Now, I can imagine this would work better if the surface of my bed was hard like glass but it's PEI stuck to magnetic rubber pads so I can lift the surface off. I don't get the required "tap".
Putting that to one side I came up with what I think is an extremely good alternative - barometric pressure sensors with a rubber boot over the sensor chip (sealed with silicone). Surprisingly this created an incredibly sensitive sensor for any pressure down on that tiny rubber boot over the sensor. In my case I wanted three modules under the bed so had to use SPI rather than i2c as that gives me multiple assigned SPI CS pins on the Ardunio board rather than being limited to two addresses / two modules. The BMP183 from Adafruit came up as an option so went with three of those. I 3D printed a rubber boot to fit over the chip on the module using TPE and glued it down with silicone to ensure a tight seal. The Arduino code gets the current pressures on each module in a quick loop and triggers pin 3 high when any of them detect a change of 0.3 Hpa from the last measurement. With the chip sealed under this boot the smallest pressure change trips it off. Fortunately the only thing that triggers them is actual pressure, not bumps or vibrations. Compared to the raw piezo sensors they appear to be just as sensitive, without the false triggers. That seal on the rubber boot is critical as the smallest of leaks reduces the sensitivity dramatically. I can approach the bed surface as slow as I want and it will still trigger the moment there is the smallest amount of pressure. Movements in the Y axis have no effect on the sensors. However, acceleration movements in the Z axis will trigger them, so for printers with the bed moving on the z axis this would probably not be a good solution, unless that motion was very slow. In that case you could probably mount a single sensor on the hot end.
I've also tried resistor pressure pads under the hot end nozzle but these were not as sensitive to pressure as this new design.

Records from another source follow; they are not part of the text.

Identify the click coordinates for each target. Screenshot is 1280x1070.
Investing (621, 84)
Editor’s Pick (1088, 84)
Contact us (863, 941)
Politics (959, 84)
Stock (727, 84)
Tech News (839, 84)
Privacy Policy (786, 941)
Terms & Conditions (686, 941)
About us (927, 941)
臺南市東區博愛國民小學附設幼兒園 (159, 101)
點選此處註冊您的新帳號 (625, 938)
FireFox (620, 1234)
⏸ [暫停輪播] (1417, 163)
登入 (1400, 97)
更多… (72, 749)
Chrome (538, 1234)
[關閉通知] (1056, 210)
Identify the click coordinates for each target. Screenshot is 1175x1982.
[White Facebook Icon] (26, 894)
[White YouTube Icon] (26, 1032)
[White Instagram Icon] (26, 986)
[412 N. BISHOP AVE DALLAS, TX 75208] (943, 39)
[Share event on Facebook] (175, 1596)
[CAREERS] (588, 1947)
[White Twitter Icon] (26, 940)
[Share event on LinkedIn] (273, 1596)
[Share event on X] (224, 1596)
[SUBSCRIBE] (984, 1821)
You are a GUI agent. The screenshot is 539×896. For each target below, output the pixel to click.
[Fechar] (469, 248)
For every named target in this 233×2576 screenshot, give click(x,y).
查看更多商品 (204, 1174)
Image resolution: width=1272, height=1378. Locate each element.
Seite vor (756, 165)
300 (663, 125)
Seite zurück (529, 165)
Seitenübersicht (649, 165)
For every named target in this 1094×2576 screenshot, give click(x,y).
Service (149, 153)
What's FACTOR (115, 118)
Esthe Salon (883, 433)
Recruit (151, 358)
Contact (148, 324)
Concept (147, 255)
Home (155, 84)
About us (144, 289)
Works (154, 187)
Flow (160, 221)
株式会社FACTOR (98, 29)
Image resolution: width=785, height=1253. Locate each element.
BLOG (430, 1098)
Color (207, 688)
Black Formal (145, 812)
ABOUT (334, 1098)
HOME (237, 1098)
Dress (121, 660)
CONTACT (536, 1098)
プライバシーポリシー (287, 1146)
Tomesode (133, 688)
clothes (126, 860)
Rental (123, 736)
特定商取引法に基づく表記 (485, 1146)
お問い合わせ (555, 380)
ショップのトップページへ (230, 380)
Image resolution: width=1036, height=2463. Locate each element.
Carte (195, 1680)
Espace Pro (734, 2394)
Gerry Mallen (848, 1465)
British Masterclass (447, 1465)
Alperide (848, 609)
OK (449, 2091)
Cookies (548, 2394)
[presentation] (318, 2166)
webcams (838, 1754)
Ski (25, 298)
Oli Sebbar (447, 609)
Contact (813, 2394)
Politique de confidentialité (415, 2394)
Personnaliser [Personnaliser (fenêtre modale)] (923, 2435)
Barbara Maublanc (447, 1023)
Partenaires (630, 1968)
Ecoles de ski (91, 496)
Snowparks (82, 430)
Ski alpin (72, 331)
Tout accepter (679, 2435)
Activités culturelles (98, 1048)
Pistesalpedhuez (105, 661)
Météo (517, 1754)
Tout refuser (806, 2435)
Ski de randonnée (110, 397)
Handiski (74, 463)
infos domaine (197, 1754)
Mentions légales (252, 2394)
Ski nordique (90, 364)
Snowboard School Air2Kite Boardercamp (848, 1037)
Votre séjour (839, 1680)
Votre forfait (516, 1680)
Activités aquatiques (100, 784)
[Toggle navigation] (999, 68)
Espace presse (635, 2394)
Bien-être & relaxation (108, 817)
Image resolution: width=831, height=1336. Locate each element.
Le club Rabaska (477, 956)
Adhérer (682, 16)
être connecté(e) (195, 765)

These modified modules then get mounted into 3D printed linear bearing blocks with a slot in the top of them to allow downward pressure to directly press on the rubber boots under each Y axis mount point. All three hook up to an Arduino mini stuck on the base frame of the bed. This then has three wires back to the Duet Wifi - 5V, GND and signal.
The three modules set me back about $55 AUD in total and I already had plenty of Arduino mini's sitting about doing nothing. I thought about using a 3.3V Arduino however these run at 8MHz rather than 16 and I need the trigger to be as quick as possible. I'm going to tap into the 5V pin on the Duet to drive the Arduino for now.
What I want to know is if the Z Probe IN pin on the Duet probe connector can tolerate 5V in? Should I set up a voltage divider to drop that down to 3.3V? The write up on connecting the BLTouch suggests using a 240 ohm between the probe GND and IN pins however I would have thought an additional resistor between IN and the OUT of the 5V pin on the Arduino would complete the voltage divider. Wouldn't a -10k -|- 5k- divider be closer to the mark and still provide the amps to be detected by the Probe IN pin?
Once I get this all working nicely I'll post the 3D printed parts and a write up on Thingiverse if anyone wants to try it out. Down the track I will probably come up with an integrated PCB with connectors out to each of the three modules. There are probably more sensitive pressure sensor modules out there but these seem ok.
First test will be to create surface maps one after the other and compare the CSV's to see how consistent the probe points are.
I'll post results when I have this all mounted in the printer.